──────── Data in this exercise ────────

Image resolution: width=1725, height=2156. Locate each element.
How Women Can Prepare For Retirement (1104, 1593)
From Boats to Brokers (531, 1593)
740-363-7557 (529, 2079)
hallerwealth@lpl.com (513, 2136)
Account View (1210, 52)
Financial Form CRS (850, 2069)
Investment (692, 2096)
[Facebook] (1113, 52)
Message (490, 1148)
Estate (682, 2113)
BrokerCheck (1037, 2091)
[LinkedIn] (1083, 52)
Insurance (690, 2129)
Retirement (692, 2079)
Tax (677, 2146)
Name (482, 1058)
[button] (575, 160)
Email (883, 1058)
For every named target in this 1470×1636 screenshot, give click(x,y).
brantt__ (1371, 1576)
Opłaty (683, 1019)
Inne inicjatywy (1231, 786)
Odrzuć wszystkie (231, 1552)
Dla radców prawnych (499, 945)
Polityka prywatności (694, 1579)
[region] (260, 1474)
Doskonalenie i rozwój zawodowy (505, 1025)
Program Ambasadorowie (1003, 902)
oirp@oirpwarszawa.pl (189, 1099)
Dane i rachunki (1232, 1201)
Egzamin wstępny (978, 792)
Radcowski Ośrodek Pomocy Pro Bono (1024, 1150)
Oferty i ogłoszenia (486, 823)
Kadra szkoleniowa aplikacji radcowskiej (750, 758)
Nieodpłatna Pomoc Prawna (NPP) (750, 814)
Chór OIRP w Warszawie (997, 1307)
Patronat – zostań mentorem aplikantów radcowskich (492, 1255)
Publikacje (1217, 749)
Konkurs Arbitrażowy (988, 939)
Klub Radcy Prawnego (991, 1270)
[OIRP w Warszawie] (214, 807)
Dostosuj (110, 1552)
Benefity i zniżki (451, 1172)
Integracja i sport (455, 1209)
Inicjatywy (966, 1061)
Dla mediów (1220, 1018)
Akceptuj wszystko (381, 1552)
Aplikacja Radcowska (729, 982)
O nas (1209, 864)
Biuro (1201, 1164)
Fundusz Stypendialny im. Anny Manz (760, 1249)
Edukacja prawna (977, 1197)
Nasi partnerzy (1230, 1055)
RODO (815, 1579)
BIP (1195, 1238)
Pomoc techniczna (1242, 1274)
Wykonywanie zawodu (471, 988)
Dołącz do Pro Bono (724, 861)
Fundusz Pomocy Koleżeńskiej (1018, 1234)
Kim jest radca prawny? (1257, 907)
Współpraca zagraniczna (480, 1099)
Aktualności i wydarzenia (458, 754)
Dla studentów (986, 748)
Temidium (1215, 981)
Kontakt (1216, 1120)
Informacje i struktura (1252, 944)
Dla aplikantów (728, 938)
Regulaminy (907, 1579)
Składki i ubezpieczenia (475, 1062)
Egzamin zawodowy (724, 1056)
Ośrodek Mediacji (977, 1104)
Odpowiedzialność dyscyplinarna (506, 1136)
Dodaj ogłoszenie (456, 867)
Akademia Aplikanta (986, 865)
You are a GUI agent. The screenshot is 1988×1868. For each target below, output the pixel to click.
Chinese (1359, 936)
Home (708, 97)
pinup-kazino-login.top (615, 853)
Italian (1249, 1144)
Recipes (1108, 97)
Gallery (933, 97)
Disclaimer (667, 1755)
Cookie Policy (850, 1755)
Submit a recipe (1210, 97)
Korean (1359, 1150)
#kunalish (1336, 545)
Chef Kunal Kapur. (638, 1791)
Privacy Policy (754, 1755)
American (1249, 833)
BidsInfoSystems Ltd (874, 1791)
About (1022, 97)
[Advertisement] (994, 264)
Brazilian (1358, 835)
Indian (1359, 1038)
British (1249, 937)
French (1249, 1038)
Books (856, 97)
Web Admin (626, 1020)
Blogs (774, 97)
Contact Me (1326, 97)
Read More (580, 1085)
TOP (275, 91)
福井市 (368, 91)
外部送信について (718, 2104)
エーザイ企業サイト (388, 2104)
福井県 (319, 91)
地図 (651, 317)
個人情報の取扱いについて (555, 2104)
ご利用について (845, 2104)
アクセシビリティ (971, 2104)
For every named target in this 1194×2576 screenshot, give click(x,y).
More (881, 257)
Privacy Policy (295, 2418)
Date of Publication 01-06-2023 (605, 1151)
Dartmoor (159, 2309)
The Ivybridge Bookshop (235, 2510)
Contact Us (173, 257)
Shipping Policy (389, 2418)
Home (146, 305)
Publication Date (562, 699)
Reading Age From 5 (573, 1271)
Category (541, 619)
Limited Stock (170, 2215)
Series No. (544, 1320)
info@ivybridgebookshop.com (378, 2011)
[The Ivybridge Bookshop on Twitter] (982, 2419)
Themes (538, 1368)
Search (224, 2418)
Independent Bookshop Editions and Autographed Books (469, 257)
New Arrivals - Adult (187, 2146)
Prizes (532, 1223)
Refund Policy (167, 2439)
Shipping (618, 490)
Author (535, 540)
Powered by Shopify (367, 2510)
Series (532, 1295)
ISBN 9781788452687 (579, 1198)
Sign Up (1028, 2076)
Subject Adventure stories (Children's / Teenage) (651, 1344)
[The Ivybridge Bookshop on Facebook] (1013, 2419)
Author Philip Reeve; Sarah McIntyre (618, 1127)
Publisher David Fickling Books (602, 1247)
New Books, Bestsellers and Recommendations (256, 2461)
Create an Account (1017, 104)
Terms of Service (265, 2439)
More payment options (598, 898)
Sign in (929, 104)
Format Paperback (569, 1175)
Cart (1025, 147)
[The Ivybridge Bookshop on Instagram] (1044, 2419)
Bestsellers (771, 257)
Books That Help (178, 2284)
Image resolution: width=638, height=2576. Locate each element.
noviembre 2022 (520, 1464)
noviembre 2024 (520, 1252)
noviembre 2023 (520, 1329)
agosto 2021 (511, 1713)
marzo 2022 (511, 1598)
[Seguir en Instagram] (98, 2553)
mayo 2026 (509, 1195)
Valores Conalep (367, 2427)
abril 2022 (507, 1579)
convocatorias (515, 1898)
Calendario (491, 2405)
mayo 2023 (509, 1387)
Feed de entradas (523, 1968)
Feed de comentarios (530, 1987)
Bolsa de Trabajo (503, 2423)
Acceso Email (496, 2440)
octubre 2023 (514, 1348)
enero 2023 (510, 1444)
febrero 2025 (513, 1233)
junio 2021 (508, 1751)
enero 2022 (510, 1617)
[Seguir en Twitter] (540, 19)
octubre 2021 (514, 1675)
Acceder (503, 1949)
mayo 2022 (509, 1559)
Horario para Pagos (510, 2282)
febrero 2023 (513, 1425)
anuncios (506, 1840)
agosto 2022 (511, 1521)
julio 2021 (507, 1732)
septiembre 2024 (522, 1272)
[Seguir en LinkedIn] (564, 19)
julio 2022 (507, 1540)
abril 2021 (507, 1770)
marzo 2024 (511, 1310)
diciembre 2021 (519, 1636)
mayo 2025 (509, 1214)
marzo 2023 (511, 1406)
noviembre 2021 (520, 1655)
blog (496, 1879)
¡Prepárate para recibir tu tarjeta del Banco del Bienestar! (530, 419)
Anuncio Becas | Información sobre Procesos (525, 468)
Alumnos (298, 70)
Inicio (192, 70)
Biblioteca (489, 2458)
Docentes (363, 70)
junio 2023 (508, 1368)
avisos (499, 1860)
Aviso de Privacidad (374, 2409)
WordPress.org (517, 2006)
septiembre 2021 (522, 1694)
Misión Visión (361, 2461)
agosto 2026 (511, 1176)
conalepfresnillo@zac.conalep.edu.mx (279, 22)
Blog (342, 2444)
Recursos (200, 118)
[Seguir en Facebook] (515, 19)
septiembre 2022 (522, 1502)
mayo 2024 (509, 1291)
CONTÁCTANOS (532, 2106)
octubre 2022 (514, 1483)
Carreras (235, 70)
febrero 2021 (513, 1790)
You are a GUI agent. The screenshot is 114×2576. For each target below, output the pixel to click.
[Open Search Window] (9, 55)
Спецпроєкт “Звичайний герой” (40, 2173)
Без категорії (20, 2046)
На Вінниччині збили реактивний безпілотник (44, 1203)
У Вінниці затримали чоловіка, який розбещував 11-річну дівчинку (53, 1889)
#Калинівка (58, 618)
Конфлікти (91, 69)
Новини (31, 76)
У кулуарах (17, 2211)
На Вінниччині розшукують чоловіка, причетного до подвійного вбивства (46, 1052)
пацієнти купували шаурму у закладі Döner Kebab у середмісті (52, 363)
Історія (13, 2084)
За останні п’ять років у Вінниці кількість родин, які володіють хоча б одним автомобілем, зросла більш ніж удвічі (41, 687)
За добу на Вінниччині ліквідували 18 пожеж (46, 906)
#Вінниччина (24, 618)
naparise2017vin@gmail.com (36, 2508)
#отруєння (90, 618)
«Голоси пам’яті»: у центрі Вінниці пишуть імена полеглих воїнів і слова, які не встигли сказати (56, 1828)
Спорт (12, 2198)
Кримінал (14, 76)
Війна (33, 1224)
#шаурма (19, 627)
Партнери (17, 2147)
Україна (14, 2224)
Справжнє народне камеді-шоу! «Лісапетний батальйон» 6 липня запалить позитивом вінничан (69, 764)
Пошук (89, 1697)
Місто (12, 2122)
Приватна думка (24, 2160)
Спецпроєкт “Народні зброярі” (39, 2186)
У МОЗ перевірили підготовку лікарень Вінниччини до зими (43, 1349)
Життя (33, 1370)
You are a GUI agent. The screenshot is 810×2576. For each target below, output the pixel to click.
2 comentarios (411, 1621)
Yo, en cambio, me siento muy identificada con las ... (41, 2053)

────────

## Instructions to follow
Please reproduce, exactly as they appear above, the lines from the line containing "Terms of Service (265, 2439)" up to and including the line containing "noviembre 2022 (520, 1464)".

## Answer space
Terms of Service (265, 2439)
More payment options (598, 898)
Sign in (929, 104)
Format Paperback (569, 1175)
Cart (1025, 147)
[The Ivybridge Bookshop on Instagram] (1044, 2419)
Bestsellers (771, 257)
Books That Help (178, 2284)
Image resolution: width=638, height=2576. Locate each element.
noviembre 2022 (520, 1464)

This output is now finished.